El imán vuelve a cerrar los ojos como si entrara en un trance sagrado, sus párpados se estremecen con el latir del pulso a su paso por los capilares. No obstante, su voz resuena con contundencia.

– Tendrás un tránsito instantáneo al Paraíso -declara-. Tu familia, tu madre, recibirá una compensación, i'āla , por perderte, aunque sea una infiel. La belleza del sacrificio de su hijo quizá la incline a convertirse. Todo es posible con Alá.

– Mi madre… ella siempre se ha bastado sola para todo. ¿Podría nombrar a otra persona, a una amiga de mi misma edad, para que reciba la compensación? Podría ayudarla a lograr la libertad.

– ¿Qué es la libertad? -lo interpela el sheij Rachid abriendo los ojos y resquebrajándose así el trance-. Mientras residamos en nuestros cuerpos seremos esclavos de ellos y de sus necesidades. Cómo te envidio, querido muchacho. En comparación contigo soy viejo, y es a los jóvenes a quienes corresponde la gloria mayor de la batalla. Sacrificar la propia vida -prosigue, entornando los ojos hasta que sólo se ve un fino resquicio gris, acuoso y brillante- antes de que se convierta en algo ajado y agotado. Qué gozo supondría.

– ¿Cuándo -pregunta Ahmad, después de dejar que esas palabras se extingan en el silencio- tendrá lugar mi istishhad? -Su sacrificio: está embebiéndose de él, ya lo siente dentro de sí, es algo vivo e indefenso como su corazón, su estómago, su páncreas, que van corroyéndose en sus propias enzimas y sustancias químicas.
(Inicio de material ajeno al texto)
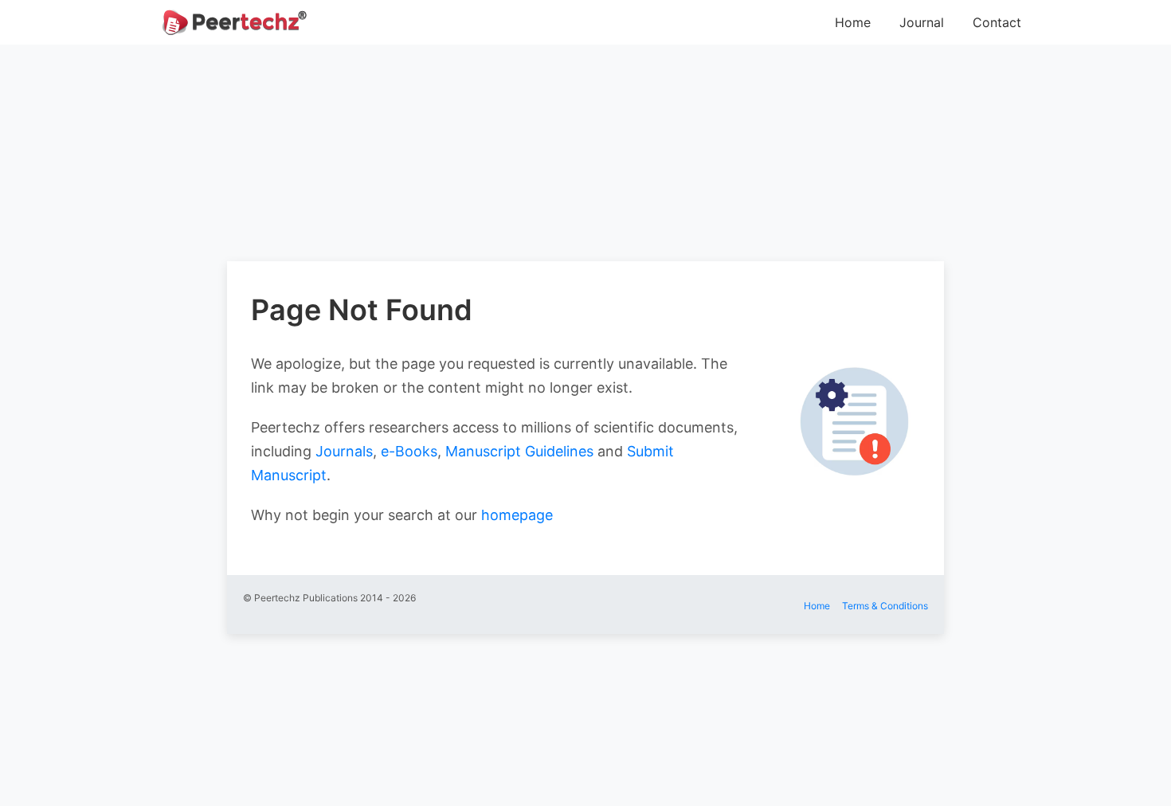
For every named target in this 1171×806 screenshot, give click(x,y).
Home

– Tu heroico sacrificio -se apresura a engrandecer el maestro-. Dentro de una semana, diría. No me corresponde a mí concretarte los detalles, pero una semana es lo que nos separa de un aniversario, lo cual enviaría un claro mensaje al Satán mundial. El mensaje sería: «Golpeamos cuando queremos».

– Y el camión, ¿sería el que conduzco para la Excellency?

Ahmad no se apena tanto por sí mismo como por el camión: su alegre color calabaza, su florido rótulo, la atalaya del asiento del conductor, desde el que queda al otro lado del parabrisas un mundo de obstáculos y peligros, de peatones y otros vehículos, desde el que los espacios son más fácilmente calibrables que conduciendo un automóvil, con su largo y henchido capó.

– Un camión parecido, con el que no te va a ser difícil conducir una distancia corta. Está claro que el vehículo de Excellency incriminaría a los Chehab si llegaran a quedar fragmentos identificables. Y esperamos que no sea así. En el primer atentado al World Trade Center, quizá seas demasiado joven para recordarlo, se pudo seguir el rastro del camión alquilado con una facilidad risible. Esta vez, las pruebas físicas quedarán aniquiladas; enterradas, como expresó el gran Shakespeare, bajo cinco brazas de agua.